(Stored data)
○ ○ ○ ○ ○
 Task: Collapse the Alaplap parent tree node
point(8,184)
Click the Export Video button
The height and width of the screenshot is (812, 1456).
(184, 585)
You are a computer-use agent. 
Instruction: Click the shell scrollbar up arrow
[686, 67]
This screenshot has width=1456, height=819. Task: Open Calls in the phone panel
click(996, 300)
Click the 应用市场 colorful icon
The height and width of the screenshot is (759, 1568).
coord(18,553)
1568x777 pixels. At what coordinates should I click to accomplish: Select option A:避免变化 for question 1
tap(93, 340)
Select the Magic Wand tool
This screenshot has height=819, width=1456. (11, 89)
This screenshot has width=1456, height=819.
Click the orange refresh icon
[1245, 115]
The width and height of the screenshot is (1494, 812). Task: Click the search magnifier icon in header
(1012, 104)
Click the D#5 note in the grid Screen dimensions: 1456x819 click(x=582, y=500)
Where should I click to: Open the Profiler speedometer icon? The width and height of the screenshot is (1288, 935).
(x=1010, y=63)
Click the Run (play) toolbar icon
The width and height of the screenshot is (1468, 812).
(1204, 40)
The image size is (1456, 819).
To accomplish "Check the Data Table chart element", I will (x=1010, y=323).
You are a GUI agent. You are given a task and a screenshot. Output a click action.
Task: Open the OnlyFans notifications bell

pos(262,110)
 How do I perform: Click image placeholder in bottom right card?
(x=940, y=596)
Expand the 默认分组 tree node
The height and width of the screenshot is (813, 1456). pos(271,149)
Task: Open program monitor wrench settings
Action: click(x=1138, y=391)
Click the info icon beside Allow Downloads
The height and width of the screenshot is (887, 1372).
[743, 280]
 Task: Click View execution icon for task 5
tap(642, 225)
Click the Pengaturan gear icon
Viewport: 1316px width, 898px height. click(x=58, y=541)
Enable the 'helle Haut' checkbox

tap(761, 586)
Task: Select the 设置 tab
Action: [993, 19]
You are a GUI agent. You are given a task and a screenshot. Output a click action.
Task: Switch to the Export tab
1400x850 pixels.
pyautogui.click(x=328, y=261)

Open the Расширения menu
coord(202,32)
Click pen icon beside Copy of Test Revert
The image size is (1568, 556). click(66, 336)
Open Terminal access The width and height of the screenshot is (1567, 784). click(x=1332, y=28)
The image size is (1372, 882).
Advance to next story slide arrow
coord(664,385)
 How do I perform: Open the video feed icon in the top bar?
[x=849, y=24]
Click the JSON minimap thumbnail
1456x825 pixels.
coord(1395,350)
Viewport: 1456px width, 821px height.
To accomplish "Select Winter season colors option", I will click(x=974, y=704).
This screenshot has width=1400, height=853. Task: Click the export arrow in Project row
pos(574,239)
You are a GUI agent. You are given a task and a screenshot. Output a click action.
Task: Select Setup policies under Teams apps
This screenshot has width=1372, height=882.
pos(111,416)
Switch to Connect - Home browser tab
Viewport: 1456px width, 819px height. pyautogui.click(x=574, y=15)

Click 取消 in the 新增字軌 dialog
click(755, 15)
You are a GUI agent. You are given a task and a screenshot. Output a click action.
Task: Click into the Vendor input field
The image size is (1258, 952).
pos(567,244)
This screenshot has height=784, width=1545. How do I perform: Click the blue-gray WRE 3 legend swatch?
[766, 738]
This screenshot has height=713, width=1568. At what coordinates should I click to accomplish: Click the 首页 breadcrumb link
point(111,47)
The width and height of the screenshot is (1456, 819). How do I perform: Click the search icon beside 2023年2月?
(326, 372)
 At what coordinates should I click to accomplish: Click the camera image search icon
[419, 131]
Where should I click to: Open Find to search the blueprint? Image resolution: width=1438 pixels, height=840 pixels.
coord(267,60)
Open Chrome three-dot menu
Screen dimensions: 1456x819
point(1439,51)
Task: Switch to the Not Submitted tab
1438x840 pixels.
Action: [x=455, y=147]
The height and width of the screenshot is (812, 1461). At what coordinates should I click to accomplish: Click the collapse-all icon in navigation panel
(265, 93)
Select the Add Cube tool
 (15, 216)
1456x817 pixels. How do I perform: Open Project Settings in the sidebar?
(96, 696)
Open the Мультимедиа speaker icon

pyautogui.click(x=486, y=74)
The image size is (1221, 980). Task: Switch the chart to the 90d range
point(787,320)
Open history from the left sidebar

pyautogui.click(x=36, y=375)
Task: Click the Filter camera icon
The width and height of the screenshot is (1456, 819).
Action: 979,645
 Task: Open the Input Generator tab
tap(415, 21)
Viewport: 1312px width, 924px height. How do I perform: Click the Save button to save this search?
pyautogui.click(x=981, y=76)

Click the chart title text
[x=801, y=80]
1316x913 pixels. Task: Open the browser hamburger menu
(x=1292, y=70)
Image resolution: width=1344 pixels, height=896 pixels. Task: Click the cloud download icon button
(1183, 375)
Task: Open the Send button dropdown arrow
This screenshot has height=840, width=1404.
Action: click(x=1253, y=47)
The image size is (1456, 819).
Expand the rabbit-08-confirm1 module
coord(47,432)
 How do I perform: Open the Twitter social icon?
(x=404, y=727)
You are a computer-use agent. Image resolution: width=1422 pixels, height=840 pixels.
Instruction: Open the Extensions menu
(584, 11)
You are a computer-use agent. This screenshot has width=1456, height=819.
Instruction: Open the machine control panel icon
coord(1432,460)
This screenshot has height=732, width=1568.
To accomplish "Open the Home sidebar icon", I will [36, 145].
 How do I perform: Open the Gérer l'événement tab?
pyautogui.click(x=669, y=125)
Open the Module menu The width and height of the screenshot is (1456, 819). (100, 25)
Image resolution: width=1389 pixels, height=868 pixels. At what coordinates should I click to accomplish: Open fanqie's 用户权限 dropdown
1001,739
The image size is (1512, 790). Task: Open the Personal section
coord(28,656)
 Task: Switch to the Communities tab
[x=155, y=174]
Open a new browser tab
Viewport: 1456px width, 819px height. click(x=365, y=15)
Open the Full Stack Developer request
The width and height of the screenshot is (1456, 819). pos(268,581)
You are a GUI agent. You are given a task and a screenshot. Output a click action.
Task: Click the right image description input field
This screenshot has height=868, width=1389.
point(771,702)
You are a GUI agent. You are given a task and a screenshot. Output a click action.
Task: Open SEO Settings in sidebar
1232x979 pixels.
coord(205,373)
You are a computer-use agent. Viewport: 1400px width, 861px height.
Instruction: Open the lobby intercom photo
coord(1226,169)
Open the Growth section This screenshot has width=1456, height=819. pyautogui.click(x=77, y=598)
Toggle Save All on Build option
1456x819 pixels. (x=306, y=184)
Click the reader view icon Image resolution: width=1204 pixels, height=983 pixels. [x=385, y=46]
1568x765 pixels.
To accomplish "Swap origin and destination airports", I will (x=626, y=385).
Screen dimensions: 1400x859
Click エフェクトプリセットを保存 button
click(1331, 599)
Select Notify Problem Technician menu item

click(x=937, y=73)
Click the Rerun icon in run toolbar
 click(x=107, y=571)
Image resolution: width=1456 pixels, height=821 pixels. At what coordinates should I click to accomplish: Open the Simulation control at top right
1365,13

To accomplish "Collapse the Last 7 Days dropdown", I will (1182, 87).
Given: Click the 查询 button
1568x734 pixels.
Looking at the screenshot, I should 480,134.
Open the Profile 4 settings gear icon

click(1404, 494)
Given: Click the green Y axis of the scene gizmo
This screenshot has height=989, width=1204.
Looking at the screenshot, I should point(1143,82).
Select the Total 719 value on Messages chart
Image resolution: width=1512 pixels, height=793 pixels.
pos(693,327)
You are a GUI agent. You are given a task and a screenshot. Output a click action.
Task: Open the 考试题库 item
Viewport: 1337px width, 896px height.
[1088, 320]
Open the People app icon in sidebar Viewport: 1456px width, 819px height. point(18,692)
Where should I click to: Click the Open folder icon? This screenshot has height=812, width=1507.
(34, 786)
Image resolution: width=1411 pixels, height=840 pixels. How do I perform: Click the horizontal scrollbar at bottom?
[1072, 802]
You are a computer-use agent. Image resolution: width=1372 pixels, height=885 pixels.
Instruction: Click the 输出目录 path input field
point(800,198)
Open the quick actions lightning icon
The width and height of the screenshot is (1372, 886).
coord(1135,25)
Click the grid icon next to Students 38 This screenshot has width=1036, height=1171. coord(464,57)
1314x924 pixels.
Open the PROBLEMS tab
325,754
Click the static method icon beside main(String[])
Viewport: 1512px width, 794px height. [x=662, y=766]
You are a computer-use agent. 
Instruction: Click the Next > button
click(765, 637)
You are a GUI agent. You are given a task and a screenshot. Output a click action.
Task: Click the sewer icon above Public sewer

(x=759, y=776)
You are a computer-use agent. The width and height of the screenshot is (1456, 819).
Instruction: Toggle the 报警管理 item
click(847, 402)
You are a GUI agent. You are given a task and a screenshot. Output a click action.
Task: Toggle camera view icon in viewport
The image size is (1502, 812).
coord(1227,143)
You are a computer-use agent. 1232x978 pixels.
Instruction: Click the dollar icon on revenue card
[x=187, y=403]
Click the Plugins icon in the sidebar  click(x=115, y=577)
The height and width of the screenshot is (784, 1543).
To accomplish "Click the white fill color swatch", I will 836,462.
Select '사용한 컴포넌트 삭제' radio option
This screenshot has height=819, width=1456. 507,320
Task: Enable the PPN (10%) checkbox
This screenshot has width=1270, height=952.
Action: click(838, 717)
○ ○ ○ ○ ○
:: REQUIRED WORK ::
Find how many lines of the preceding data contain "will", and answer with that number only.

:: EXERCISE ANSWER ::
6